Teks Bacaan
########

Contoh Jumlah Fi’liyah Fi’il Madhi, Mudhari, dan Amr

Daftar Isi

Dilihat berdasarkan bentuk dan perubahannya, kalimah fi’il atau kata kerja dalam bahasa Arab dibedakan menjadi 3 macam, yaitu fi’il madhi (kata kerja lampau), fi’il mudhari (kata kerja masa kini atau yang akan datang), dan fi’il amr (kata kerja perintah).

Di samping harus menyebutkan fa’il (subyek/pelaku), ketiga macam fi’il tersebut merupakan komponen pokok dalam struktur jumlah fi’liyah (kalimat verba). Karena untuk menunjukkan kepada suatu peristiwa, perbuatan, atau tindakan yang dilakukan seseorang dibutuhkan adanya fi’il atau kata kerja.

Ada beberapa kaidah jumlah fi’liyah yang harus diketahui dalam penyusunan kalimat menggunakan pola kalimat verba, yaitu:

  1. Fi’il harus sama jenis dengan fa’ilnya.
  2. Fi’il tetap dalam keadaan mufrad sekalipun fa’ilnya berupa tasniyah atau jamak.
  3. Fa’il harus dibaca rofa’ atau marfu’.

Perhatikan contoh jumlah fi’liyah untuk fi’il madhi dan mudhari dengan fa’il isim mufrad berikut ini:

Mudzakkar
Madhi Mudhari
قَامَ خَالِدٌ
(Khalid telah berdiri)
يَقُوْمُ خَالِدٌ
(Khalid sedang berdiri)
جَلَسَ أَحْمَدُ
(Ahmad telah duduk)
يَجْلِسُ أَحْمَدُ
(Ahmad sedang duduk)
رَجَعَ زَيْدٌ
(Zaid telah pulang)
يَرْجِعُ زَيْدٌ
(Zaid akan pulang)

########

Isi Kumpulan Data
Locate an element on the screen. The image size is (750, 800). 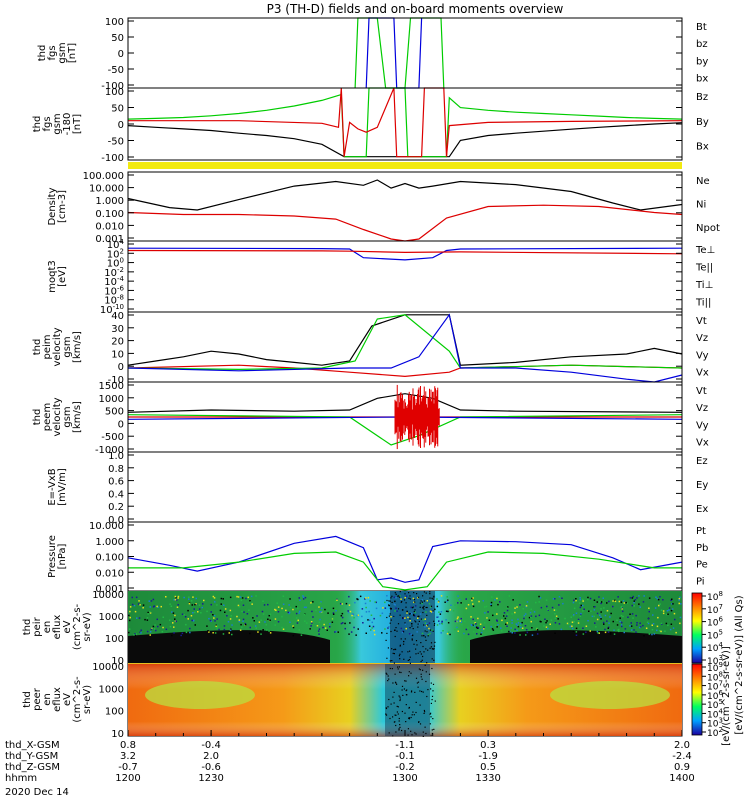
y-tick-label: 10 is located at coordinates (118, 662). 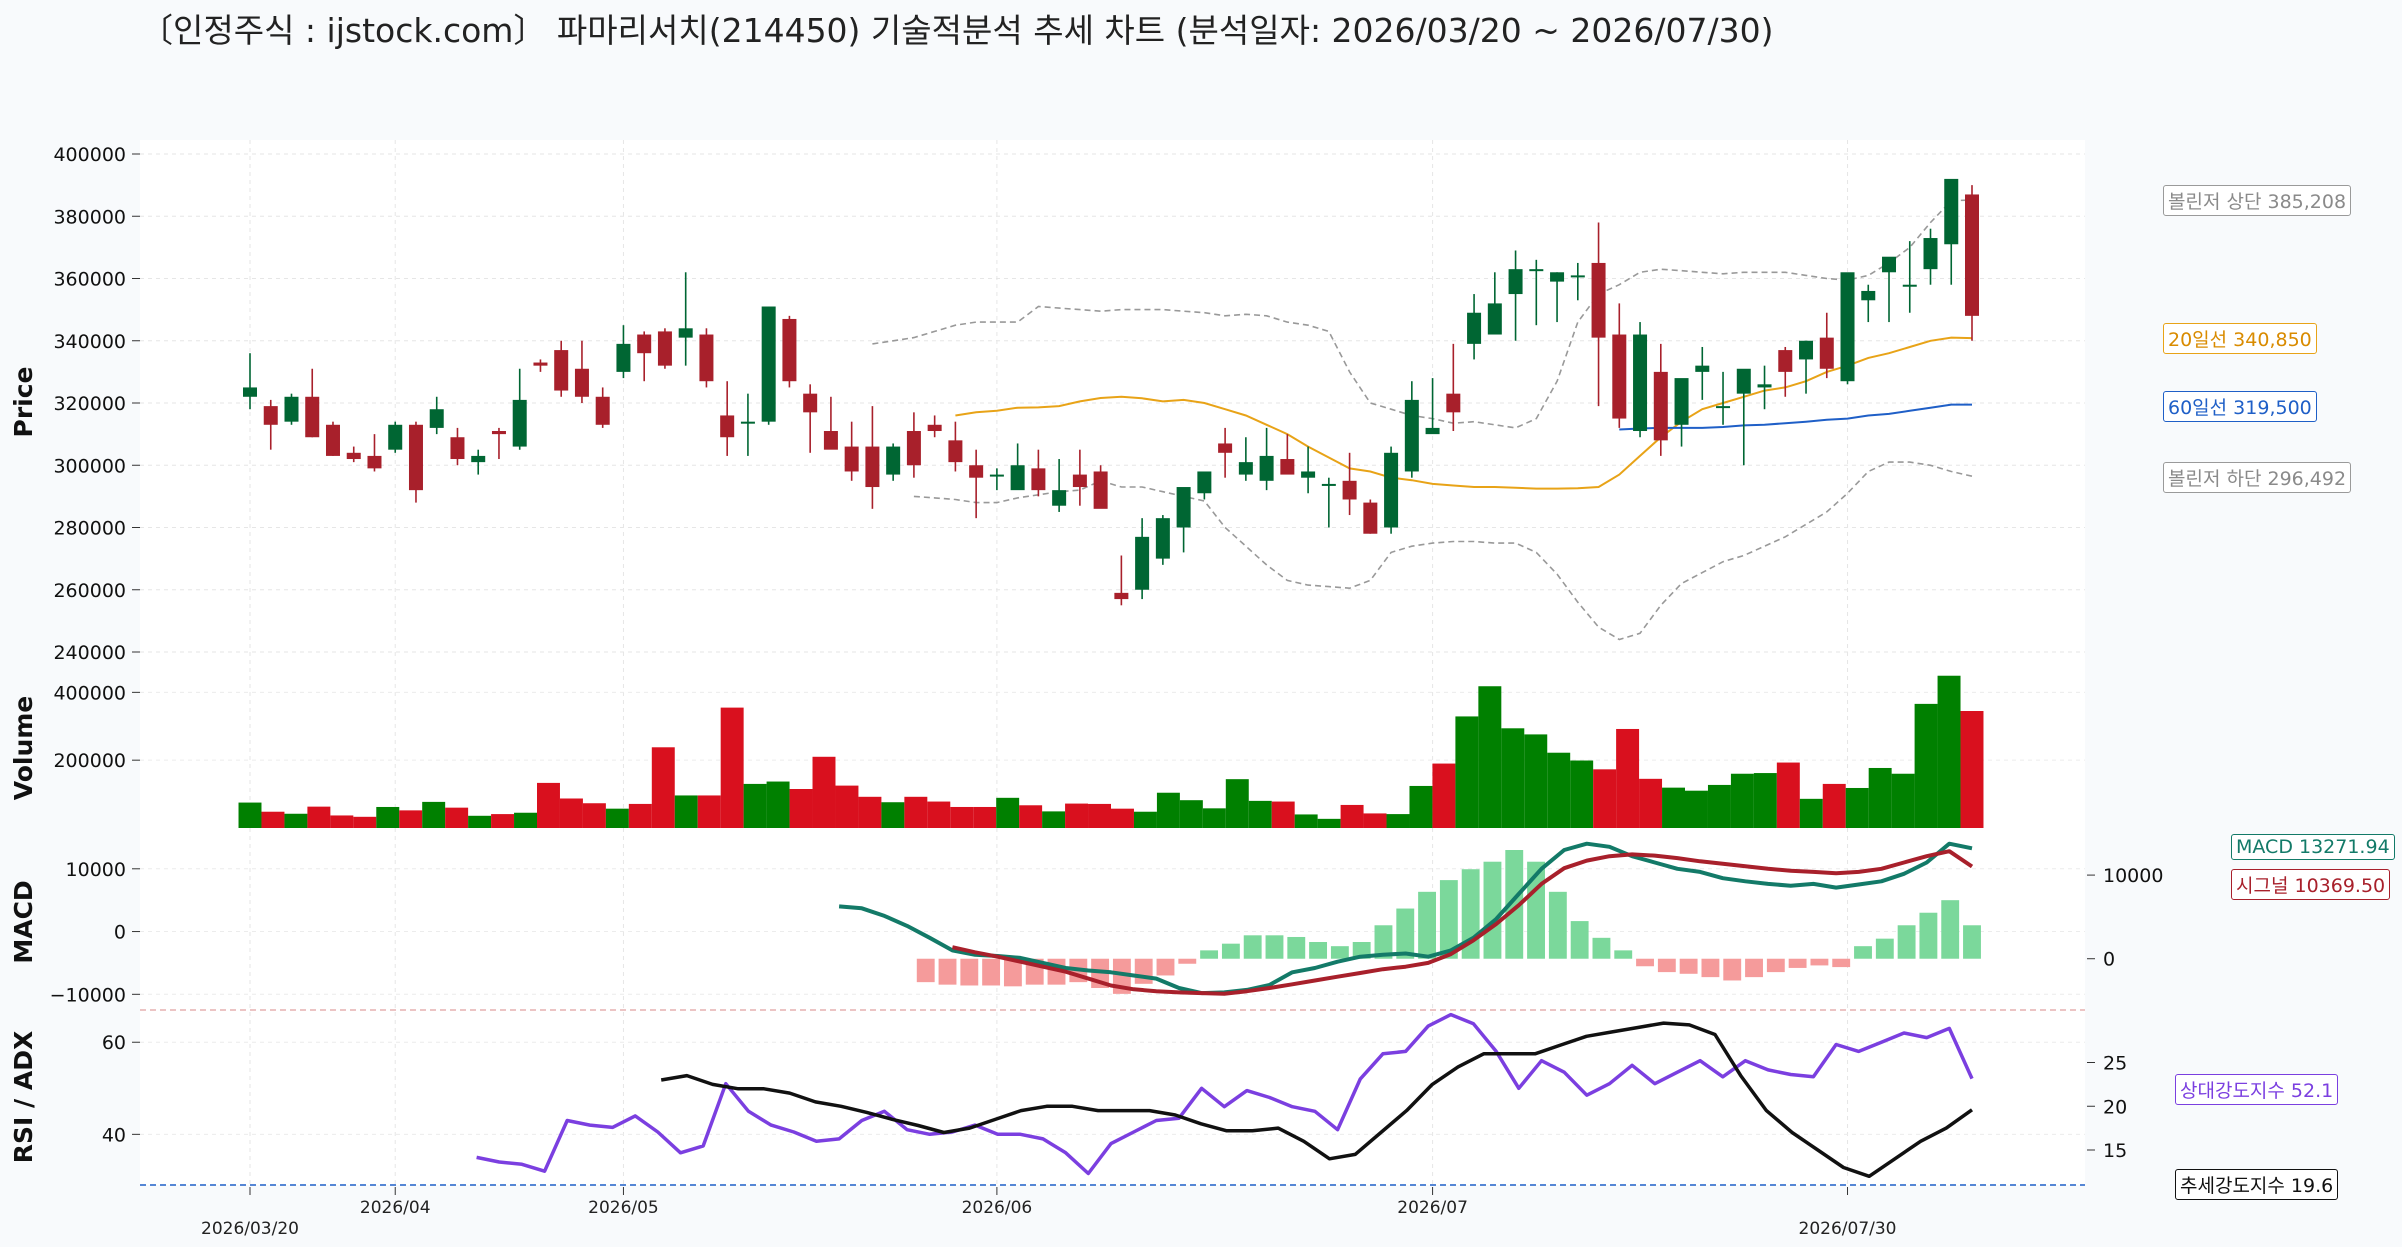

########

Tugas yang Dikerjakan
**1)** Dalam teks bacaan tentang jumlah fi’liyah, fi’il dalam bahasa Arab dibagi menjadi berapa macam menurut bentuk dan perubahannya, dan apa saja namanya?
**2)** Tulis ulang kata demi kata dari teks bacaan tentang jumlah fi’liyah semua bagian mulai dari "Di samping harus" turun sampai ke "jenis dengan fa’ilnya.".

Jawaban per Nomor
**1)** Tiga macam, yaitu fi’il madhi, fi’il mudhari, dan fi’il amr.

**2)**
Di samping harus menyebutkan fa’il (subyek/pelaku), ketiga macam fi’il tersebut merupakan komponen pokok dalam struktur jumlah fi’liyah (kalimat verba). Karena untuk menunjukkan kepada suatu peristiwa, perbuatan, atau tindakan yang dilakukan seseorang dibutuhkan adanya fi’il atau kata kerja.

Ada beberapa kaidah jumlah fi’liyah yang harus diketahui dalam penyusunan kalimat menggunakan pola kalimat verba, yaitu:

  1. Fi’il harus sama jenis dengan fa’ilnya.